GIVEN RECORDS –
+++++
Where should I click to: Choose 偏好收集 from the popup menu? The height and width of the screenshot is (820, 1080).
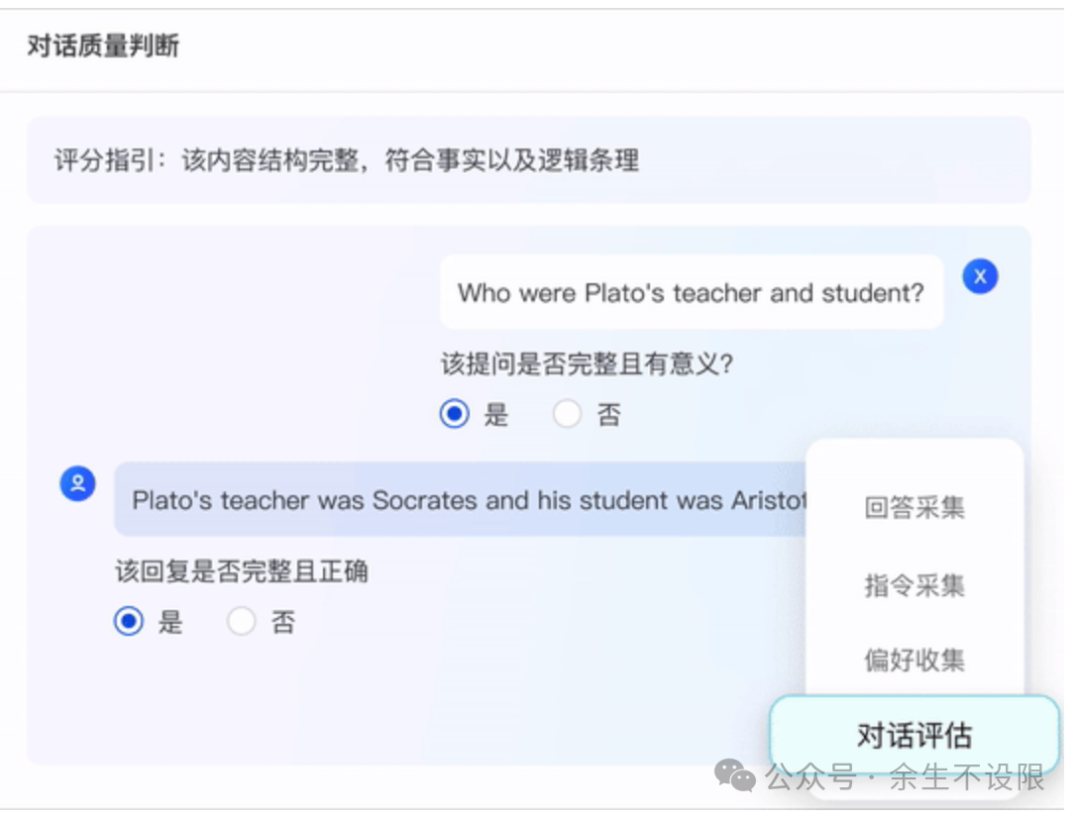pos(914,660)
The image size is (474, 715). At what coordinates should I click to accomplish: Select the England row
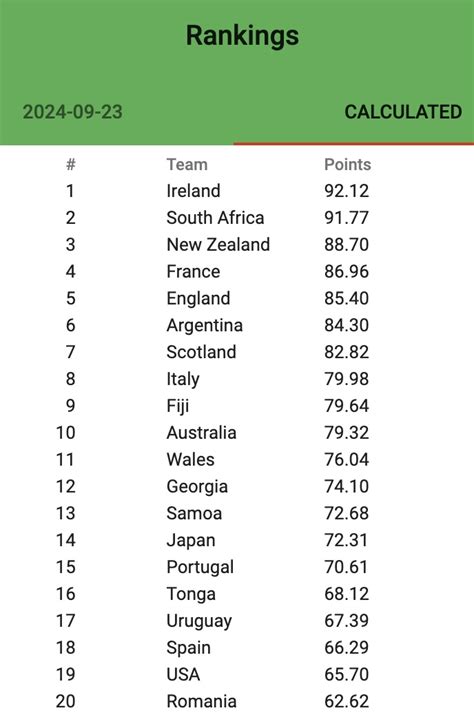click(x=237, y=298)
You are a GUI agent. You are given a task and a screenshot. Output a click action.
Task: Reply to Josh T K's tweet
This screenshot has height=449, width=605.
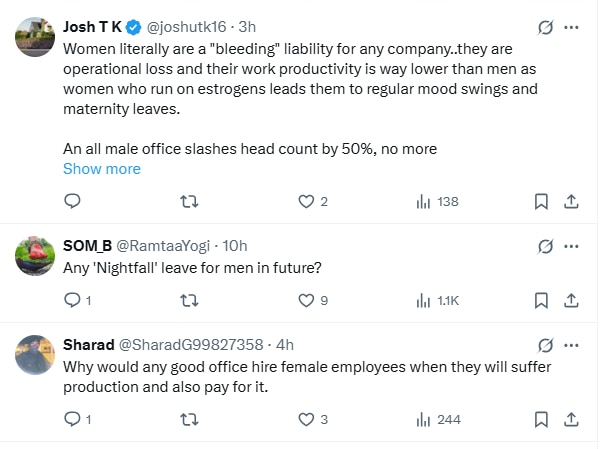(72, 201)
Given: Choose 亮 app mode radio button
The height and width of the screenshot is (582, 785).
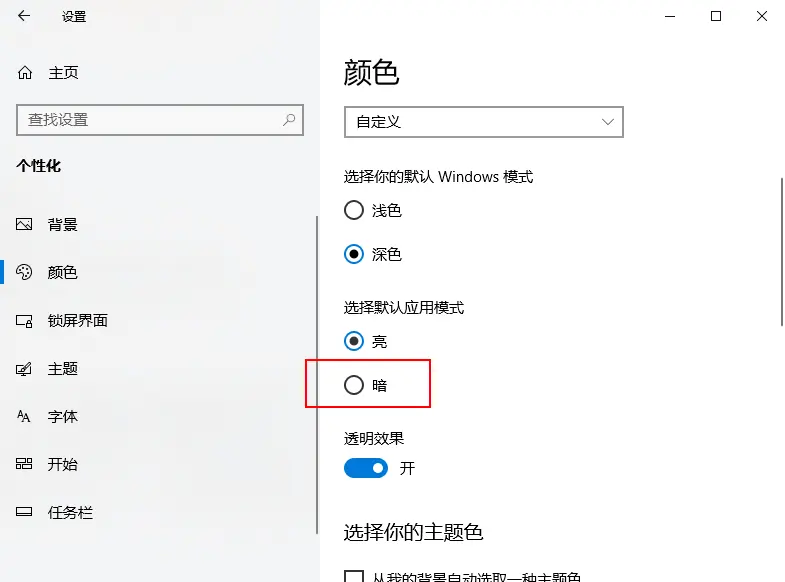Looking at the screenshot, I should pyautogui.click(x=354, y=341).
+++++
REQUIRED WORK –
The response should be the lines from the one containing "Task: Reply to Josh T K's tweet" through the final line of the records, reproduced exactly and with every picture left out.

ANSWER SPACE –
Task: Reply to Josh T K's tweet
This screenshot has height=449, width=605.
(72, 201)
Given: Choose 亮 app mode radio button
The height and width of the screenshot is (582, 785).
Looking at the screenshot, I should pyautogui.click(x=354, y=341).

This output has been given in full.